> Metin:

__________________________________________________

Sürekli beni arıyor, yardım istiyordu. Bebeğinin masrafları için biraz para
yolladık. Kadın hemen otobüse atlayıp kocası aylar sonra bebeğini görebilsin diye
kampa gitmiş. Tabii ki eşiyle görüşmesine izin verilmemiş. Kadının eşi GGM’de
mide hastası olmuş, iyice zayıflamış. İnsanlar GGM’lerde bir de hastalanıyor.
Bu
hanımın kocasını neden almışlar? Durup dururken olmasa gerek.
Herhalde
kaçak Avrupa’ya gitmeye çalışırken yakalanmış. Türkiye’de tutunmak çok zor, iş
yok, güvence yok; o yüzden birçoğu Avrupa’ya gitmeyi hedefliyor. Gidebilenler
kendilerine bir düzen kurup birkaç sene sonra aile birleşmesi çerçevesinde
eşini, çocuğunu yanına getirtiyor.

__________________________________________________

> Sağlanan veriler:
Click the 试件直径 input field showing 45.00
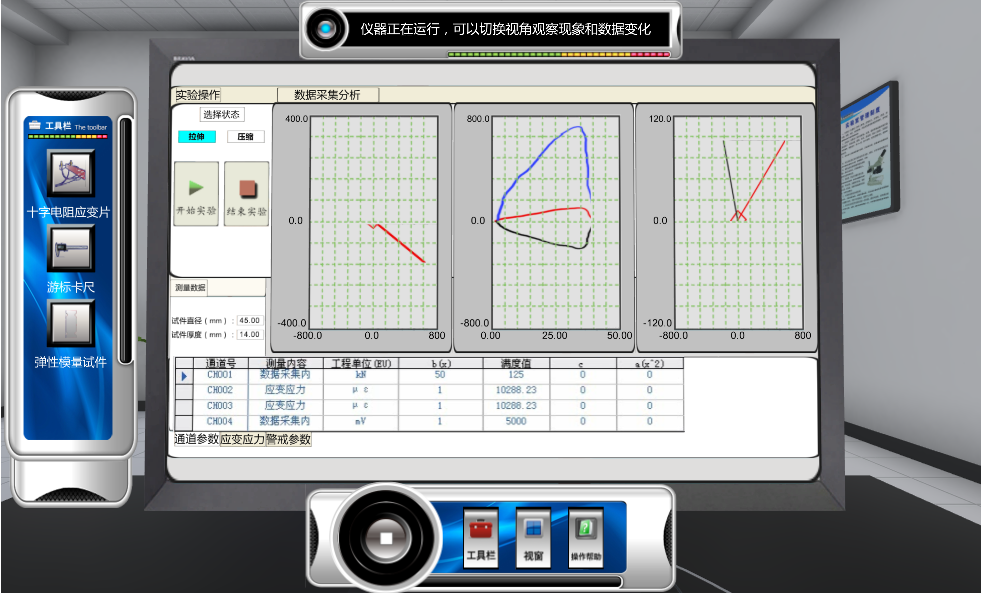 point(249,321)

__________________________________________________

> Kısa soru A: Metne göre Avrupa'ya gidebilenler, birkaç sene sonra eşlerini ve çocuklarını hangi çerçevede yanlarına getirtiyor?
> Kısa soru B: Metinde "Sürekli beni arıyor, yardım" sözleriyle başlayıp "çocuğunu yanına getirtiyor." sözlerine dek uzanan kısmın tamamını aynen yineleyiniz.

> Yazılı yanıt A: Aile birleşmesi çerçevesinde.

> Yazılı yanıt B:
Sürekli beni arıyor, yardım istiyordu. Bebeğinin masrafları için biraz para
yolladık. Kadın hemen otobüse atlayıp kocası aylar sonra bebeğini görebilsin diye
kampa gitmiş. Tabii ki eşiyle görüşmesine izin verilmemiş. Kadının eşi GGM’de
mide hastası olmuş, iyice zayıflamış. İnsanlar GGM’lerde bir de hastalanıyor.
Bu
hanımın kocasını neden almışlar? Durup dururken olmasa gerek.
Herhalde
kaçak Avrupa’ya gitmeye çalışırken yakalanmış. Türkiye’de tutunmak çok zor, iş
yok, güvence yok; o yüzden birçoğu Avrupa’ya gitmeyi hedefliyor. Gidebilenler
kendilerine bir düzen kurup birkaç sene sonra aile birleşmesi çerçevesinde
eşini, çocuğunu yanına getirtiyor.